---------- Text shown ----------
From af4960039522f322c792162a55db7d8bf5edfb4a Mon Sep 17 00:00:00 2001
From: foreman
Date: Thu, 1 Mar 2018 18:37:54 -0500
Subject: [PATCH] P4 to Git Change 1521567 by gandryey@gera-w8 on 2018/03/01
18:29:47
SWDEV-145716 - dGMA via OpenCL not working properly on AMD EPYC Ethanol platform with two WX9100/W9100s
- Add a stall and cache flushes before a barrier write in GSL and PAL
- Place temporary workarounds for CP prefetch of WRITE_DATA and the lack of SDMA marker in PAL
Affected files ...
... //depot/stg/opencl/drivers/opencl/runtime/device/gpu/gpuvirtual.cpp#414 edit
... //depot/stg/opencl/drivers/opencl/runtime/device/pal/palvirtual.cpp#76 edit
[ROCm/clr commit: 30eacbe2435e811c67e436c983267ddc679b05f9]
---
projects/clr/rocclr/runtime/device/gpu/gpuvirtual.cpp | 2 ++
projects/clr/rocclr/runtime/device/pal/palvirtual.cpp | 11 +++++++++++
2 files changed, 13 insertions(+)
----------
Exercises:
A – Reproduce the portion of the patch between "From af4960039522f322c792162a55db7d8bf5edfb4a Mon" and "Affected files ...", inclusive.
B – According to the patch, how many files were changed, and how many insertions were made in total?
---------- Provided material ----------
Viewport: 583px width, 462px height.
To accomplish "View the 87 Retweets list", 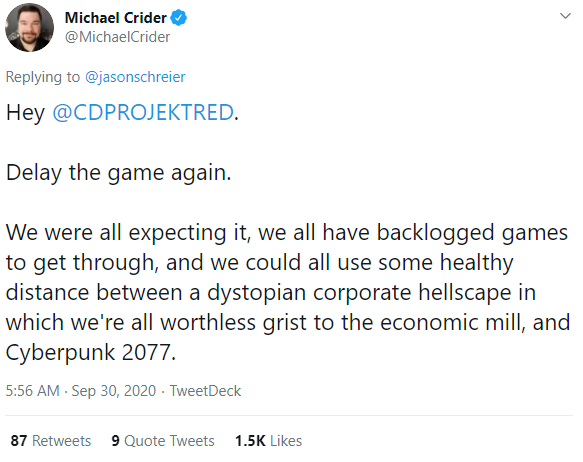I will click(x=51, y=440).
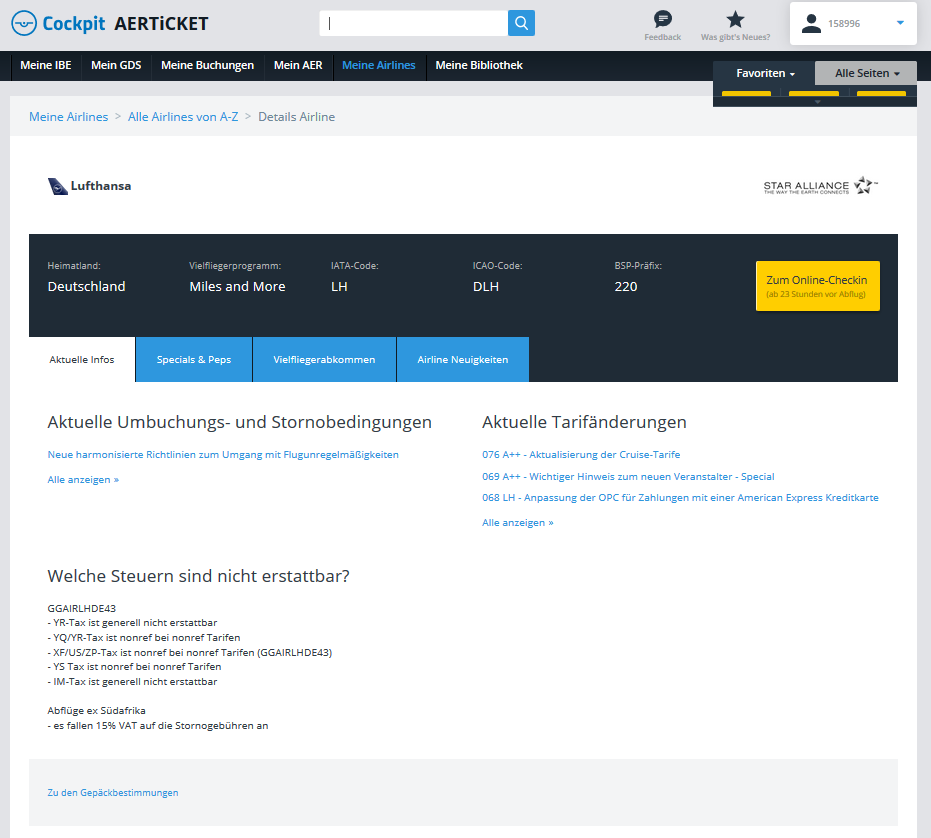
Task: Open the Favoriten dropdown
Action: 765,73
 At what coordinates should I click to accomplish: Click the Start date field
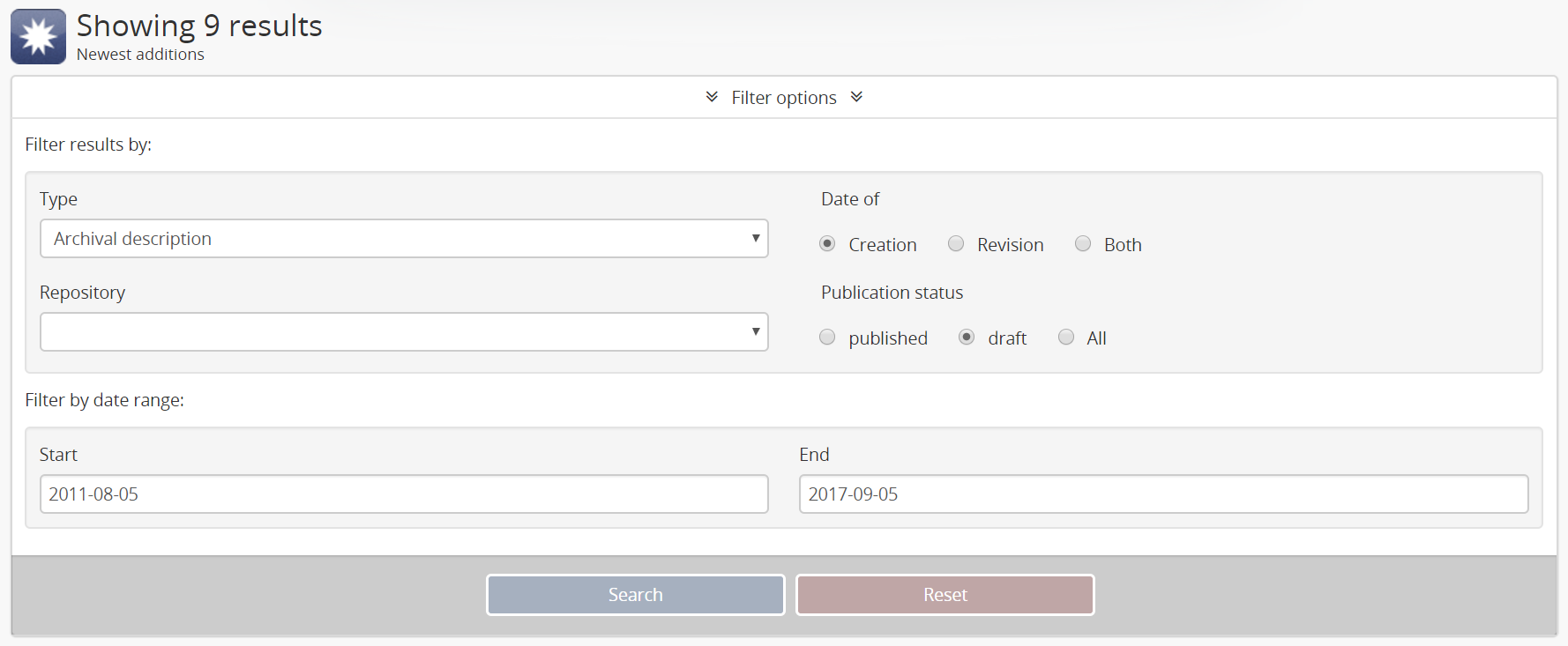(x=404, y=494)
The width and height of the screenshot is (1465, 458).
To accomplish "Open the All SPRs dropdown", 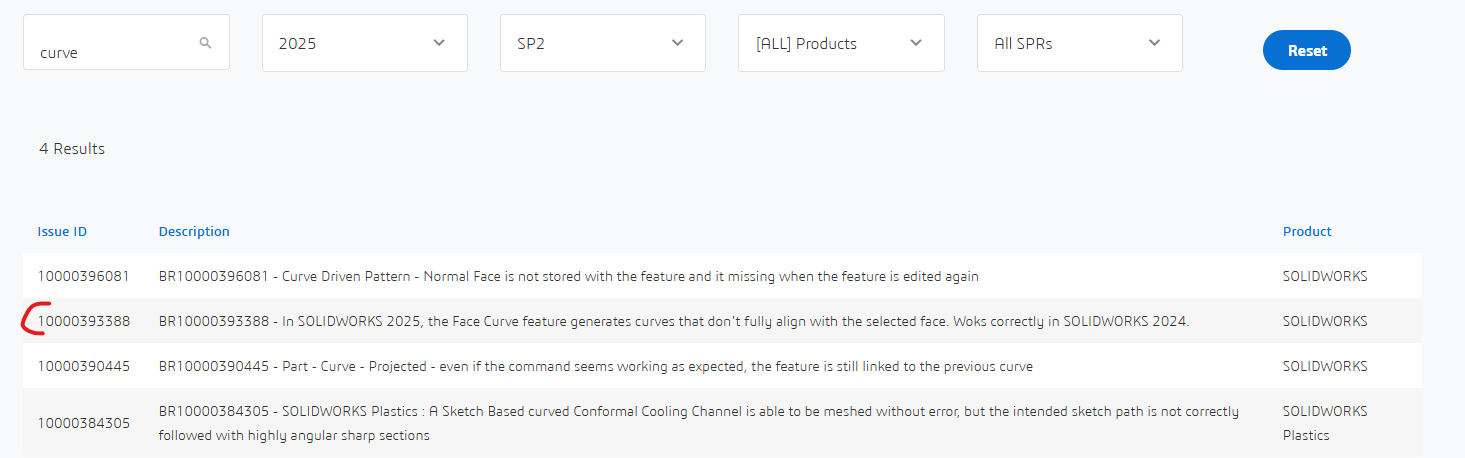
----------
Responses in order:
A –
From af4960039522f322c792162a55db7d8bf5edfb4a Mon Sep 17 00:00:00 2001
From: foreman
Date: Thu, 1 Mar 2018 18:37:54 -0500
Subject: [PATCH] P4 to Git Change 1521567 by gandryey@gera-w8 on 2018/03/01
18:29:47
SWDEV-145716 - dGMA via OpenCL not working properly on AMD EPYC Ethanol platform with two WX9100/W9100s
- Add a stall and cache flushes before a barrier write in GSL and PAL
- Place temporary workarounds for CP prefetch of WRITE_DATA and the lack of SDMA marker in PAL
Affected files ...

B – Two files were changed, with 13 insertions.